Abstract
Study objectives
Patients with comorbid posttraumatic stress disorder (PTSD) and obstructive sleep apnea (OSA) manifest low adherence to continuous positive airway pressure (CPAP) due to fixed, pressure-induced expiratory pressure intolerance (EPI), a subjective symptom and objective sign aggravated by anxiety sensitivity and somatosensory amplification. As advanced PAP therapy modes (ie, auto-bilevel PAP [ABPAP] or adaptive servo-ventilation [ASV]) may address these side effects, we hypothesized such treatment would be associated with decreased expiratory intolerance and increased adherence in posttraumatic stress patients with co-occurring OSA.
Methods
We reviewed charts of 147 consecutive adult patients with moderately severe posttraumatic stress symptoms and objectively diagnosed OSA. All patients failed or rejected CPAP and were manually titrated on auto-adjusting, dual-pressure ABPAP or ASV modes in the sleep laboratory, a technique to eliminate flow limitation breathing events while resolving EPI. Patients were then prescribed either mode of therapy. Follow-up encounters assessed patient use, and objective data downloads (ODDs) measured adherence.
Results
Of 147 charts reviewed, 130 patients were deemed current PAP users, and 102 provided ODDs: 64 used ASV and 38 used ABPAP. ODDs yielded three groups: 59 adherent per insurance conventions, 19 subthreshold compliant partial users, and 24 noncompliant. Compliance based on available downloads was 58%, notably higher than recently reported rates in PTSD patients with OSA. Among the 19 partial users, 17 patients were minutes of PAP use or small percentages of nights removed from meeting insurance compliance criteria for PAP devices.
Conclusion
Research is warranted on advanced PAP modes in managing CPAP failure in PTSD patients with comorbid OSA. Subthreshold adherence constructs may inform clinical care in a patient-centric model distinct from insurance conventions.
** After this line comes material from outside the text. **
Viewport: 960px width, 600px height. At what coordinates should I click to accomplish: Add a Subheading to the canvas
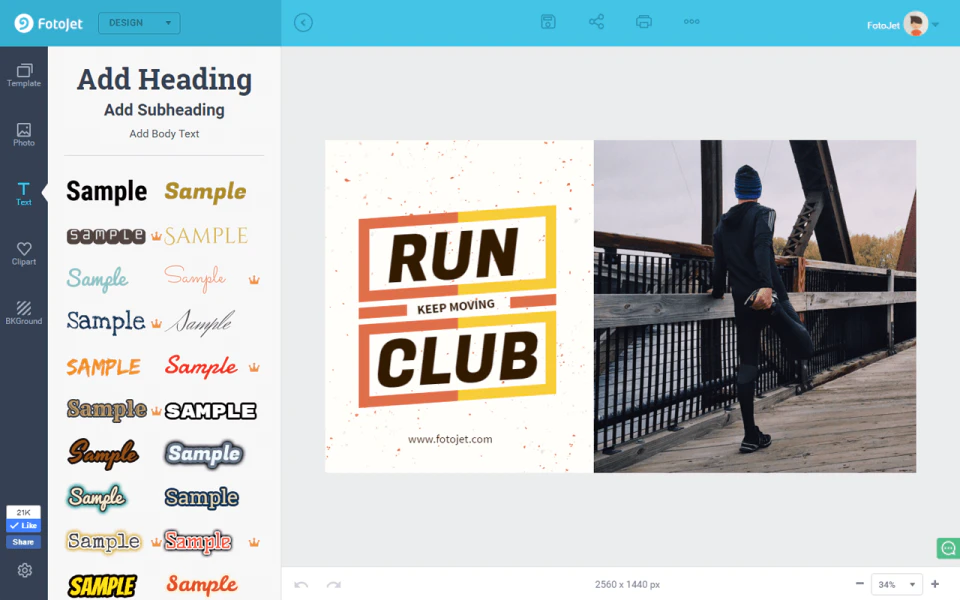(x=163, y=110)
Speculatively, clinical application of this transitional zone (“subthreshold” number of hours) may increase PAP use and eventual adherence.
Acknowledgments
The authors thank the Los Alamos Medical Center and the Los Alamos Medical Center Sleep Laboratory for administrative and clinical assistance in the completion of this research project.
Author contributions
Ms Obando and Mr Ulibarri were responsible for acquisition of data. Ms Obando, Mr Ulibarri, Dr Krakow, and Ms McIver were responsible for data analysis and interpretation. Dr Krakow was responsible for the conception and design of the study. All authors contributed to the revision of manuscript, approved the final manuscript version for publication, and have agreed to be accountable for all aspects of this manuscript.
Disclosure
Dr Krakow is involved in six main activities related to his work on sleep medicine: He owns and operates six sites that provide education and offer products and services (www.nightmaretreatment.com, www.ptsdsleepclinic.com, www.sleeptreatment.com, www.sleepdynamictherapy.com, www.soundsleepsoundmind.com, and www.nocturiacures.com). He is the medical director of a national DME company Classic Sleep Care in which his sole functions are consultation and QA; he has neither patient encounters nor does he benefit from the sale of any DME equipment. He markets and sells three books for patients with sleep disorders (Insomnia Cures, Turning Nightmares into Dreams, and Sound Sleep, Sound Mind). He owns and operates one commercial sleep center (Maimonides Sleep Arts & Sciences). He conducts CME/CEU educational programs for medical and mental health providers to learn about sleep disorders. Sometimes, programs involve the attendee paying a fee directly to their center. Other times, the workshops at other locations may be paid for by vendors such as Respironics and RESMED or other institutions such as the AMEDDC&S, VAMC, and regional sleep center conferences. He is the president of a nonprofit sleep research center, the Sleep & Human Health Institute (www.shhi.org), that occasionally provides consultation services or receives grants for pilot studies, the most recent of which was ResMed (~$400,000, January 2015, funding for randomized control trial of PAP treatment in insomnia patients). Ms Obando, Mr Ulibarri, and Ms McIver report no conflicts of interest in this work.